I am sure we have all heard the joke: “How do you make a small fortune in the wine industry?” Answer: “Start with a big one.”

It always gets a laugh. But it always makes me feel uncomfortable, because not only is it incorrect, but it’s also about laughing at failure.

The same joke could be made about most industries of course. Have you ever wondered why it isn’t? Take music. You never see people rubbing their hands with glee as a young artists hits the skids.

From a dispassionate investment perspective, the financial success rate is multiple times higher in the wine industry than in many others, but what titillates the cynically-fueled onlookers are the financial trainwrecks, not the old jalopies – those struggling businesses held together with duct tape and passion – limping honourably up the hill. Rather the joke is targeted at often very wealthy captains of some other industry failing at something as simple as wine.

There is always some truth in clichés, of course, but they obscure the nuances. Firstly, the wine industry is like everything in life. If you are completely committed (financially or otherwise) you will eventually summit the hill. If you aren’t fully committed that probably won’t happen, but it can still be enjoyable and worthy; it just becomes a very expensive hobby, often one the follow-on generation of big-splash investors resents.

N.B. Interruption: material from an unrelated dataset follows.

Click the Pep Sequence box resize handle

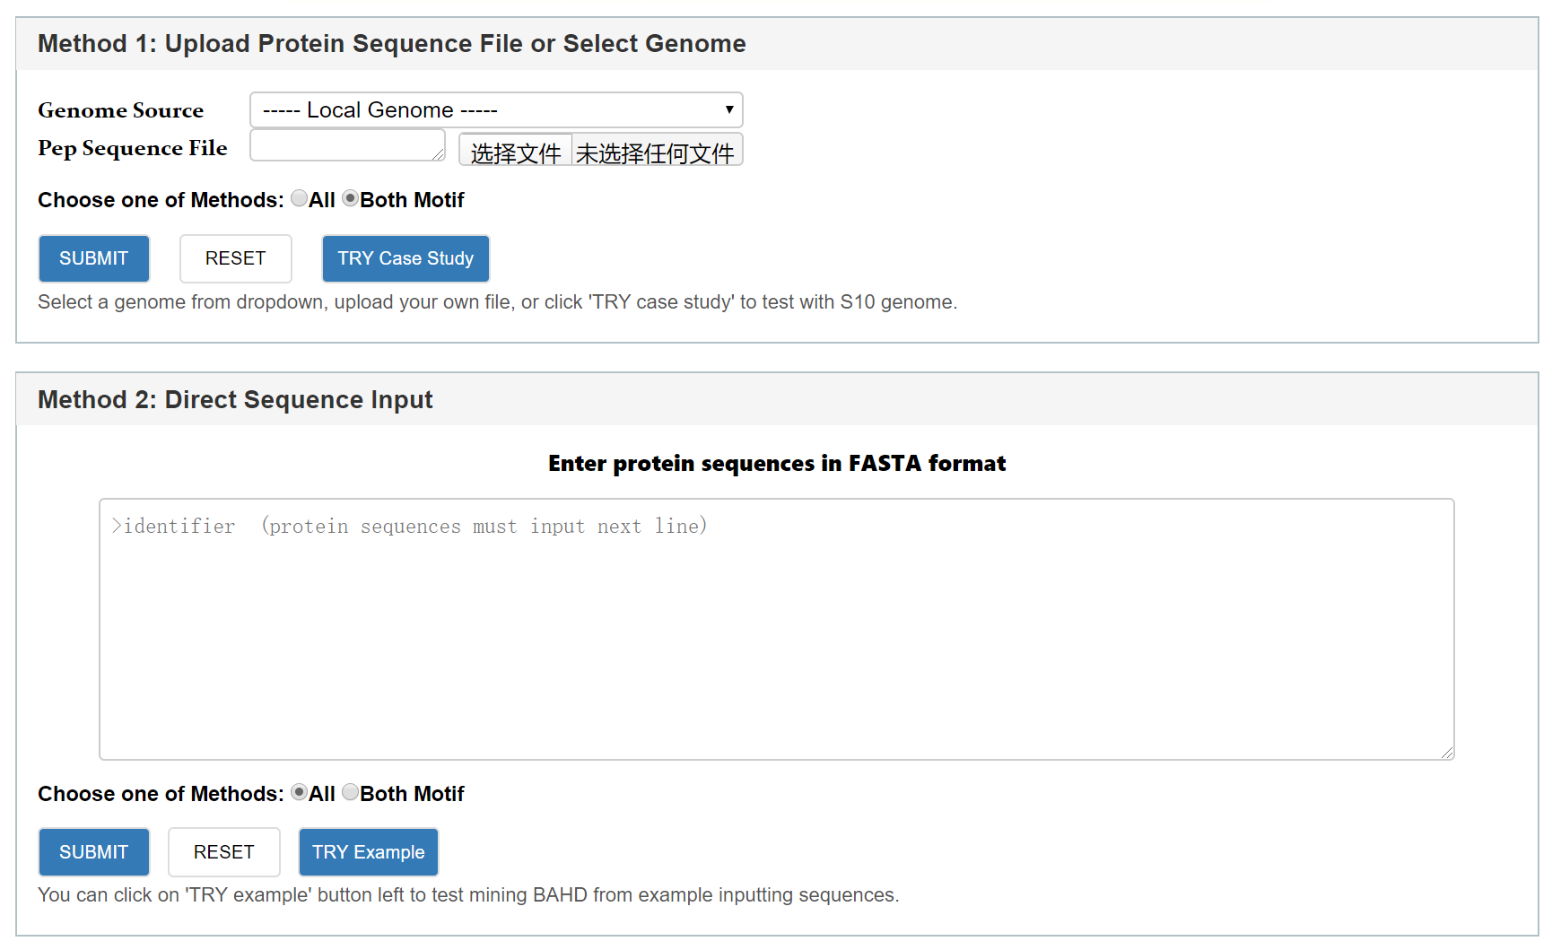coord(439,155)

I’ve been fortunate to have made a living from the wine business for almost forty years. But I still feel like a total beginner because wine is so enthrallingly complex. I feel like I’ve only just scratched the surface. In a family business it’s an industry which demands the total dedication of generations to successfully grapple with the depth of it.

Outside the comfort zone

And that’s where things get messy. About a year ago the kids convinced me to hire a marketing consultancy company. A team of young, sharply-dressed, slightly jumpy people arrived at the winery. They were there to design a rescue strategy for our marketing efforts. They were brimming with coffeedence. All they needed, they said, was a “highkey origin story” of the Bruce Jack wine business for social media. I had no idea what “highkey” meant, but was too intimidated to ask.

“It will be lit! You know, dude, get naked on how you got the crazy idea,” they enthused.

So, I wrote the story of how I became a winemaker. At the next meeting it was rejected with a pitying roll of the eyes: “Literally way too granular”… “No feels, Bruce, no feels”… and, “Like not totally wack, but like too old-school.”

Maybe they’re right. As I steep my morning cup of tea, I worry about how I am meant to communicate with our consumers using smile-sized flashes on social media. I could never understand how intelligent people get transfixed by Instagram – until I found myself scrolling through surfing clips at 3am. Social media not only befuddles me, it terrifies me.

The young advertising team had any easy solution to all these concerns, however. I was advised to “young-up!” Like other “personalities” in the “brand-space”. What they meant was stop the second bottle of Pinotage and start jogging. I was told I needed to be full of pep and vim and “share my best life with the world on Insta”.

But, of course, that’s unlikely. I sport a look of forged-resolve weariness, long in the sculpting. I am clearly not beguiling Instagram fodder. My eldest boy says I look remarkably like a thumb – the result of too much rugby in the front row and too many delicious meals.

How did I suddenly arrive in this startling future? I am not that worried about the youth. It’s normal to feel alienated from those born a quarter of a century after you, but it’s my peers who are freaking me out. They enjoy relaxing yoga after a day of captivating capitalism. I know this because my sons show me pictures of them mid Downward Dog pose with a sunset backdrop. I am clearly a man out of step with peers.

In this regard, at least, not much has changed. As most of us are pushed away from the relative haven of youth, the brutal road of adult life is inevitably potholed and rough, with enticing side-streets you were warned against exploring.

Following your path

It is one of the cruel truisms that while young and inexperienced, we are forced into life-defining decisions. Our early choices of lifestyle, partners, occupation, etc.… cast a long shadow over our future. But I have also learnt that on rare occasions, a positive path chooses you, and then it’s like a sort of miracle. This is how I became a winemaker.